Explanation of symbols

1. Object distance deriving device 2. Compound eye imaging device (imaging means)
4 Microprocessor (distance setting means, reconstructed image creation means, backprojection image creation means, evaluation value calculation means, repetition means, distance determination means, smoothing means)
5. Distance calculation device (distance calculation means)
A Object Adn Reconstructed image Ardn Back projection image D Distance Dn Temporary distance SSD Evaluation value Sb1, Sb2 Spherical object (object)
Sc cube (object)
g Pixel k1, k2,... k9 single eye image

Claims (3)

In an object distance deriving device comprising: an object imaging unit; and a distance calculation unit that calculates a distance of the object from the imaging unit based on an image captured by the imaging unit.
The imaging means includes an imaging optical system that captures n (n is an integer of 2 or more) individual eye images,
The distance calculating means includes
Distance setting means for temporarily setting the distance between the object and the imaging means;
Reconstructed image creating means for creating one reconstructed image by rearranging the pixels constituting each individual eye image at the temporary distance set by the distance setting means;
Backprojected image creation means for backprojecting the pixels constituting each single-eye image to the temporary distance set by the distance setting means for each single-eye image to create n backprojected images;
A deviation between a pixel at a predetermined xy coordinate position in the reconstructed image created by the reconstructed image creating means and a pixel at the predetermined xy coordinate position in the backprojected image created by the backprojected image creating means, Evaluation value calculating means for calculating and summing up every n backprojected images for one reconstructed image, and calculating an evaluation value for the pixel at each xy coordinate position at the temporary distance;
Changing the temporary distance set by the distance setting means, creating a reconstructed image by the reconstructed image creating means, creating a backprojected image by the backprojected image creating means, and an evaluation value by the evaluation value calculating means Repetitive means for repeatedly executing the calculation of
Distance determining means for determining a temporary distance when the evaluation value is minimized as a result of repeated execution by the repeating means as a distance from the imaging means with respect to a pixel at each xy coordinate position.
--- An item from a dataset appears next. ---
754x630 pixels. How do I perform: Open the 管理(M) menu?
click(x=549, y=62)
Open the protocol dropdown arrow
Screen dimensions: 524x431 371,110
Object distance deriving device. The distance calculating means includes
Smoothing means for smoothing the evaluation value for the pixel at each xy coordinate position at the temporary distance calculated by the evaluation value calculating means;
2. The object according to claim 1, wherein the distance determining unit determines a derived distance from the imaging unit for a pixel at each xy coordinate position based on the evaluation value smoothed by the smoothing unit. Distance derivation device. The reconstructed image creating means includes
After extracting a high frequency component from each single eye image and creating each high frequency component single eye image, one high frequency component reconstructed image is created from each high frequency component single eye image,
The backprojection image creation means includes:
After extracting high-frequency components from each single-eye image and creating each high-frequency component single-eye image, n high-frequency component back-projected images are created from each high-frequency component single-eye image,
3. The object distance derivation according to claim 1, wherein the evaluation value calculation unit calculates an evaluation value based on the high-frequency component reconstructed image and the high-frequency component backprojected image. apparatus.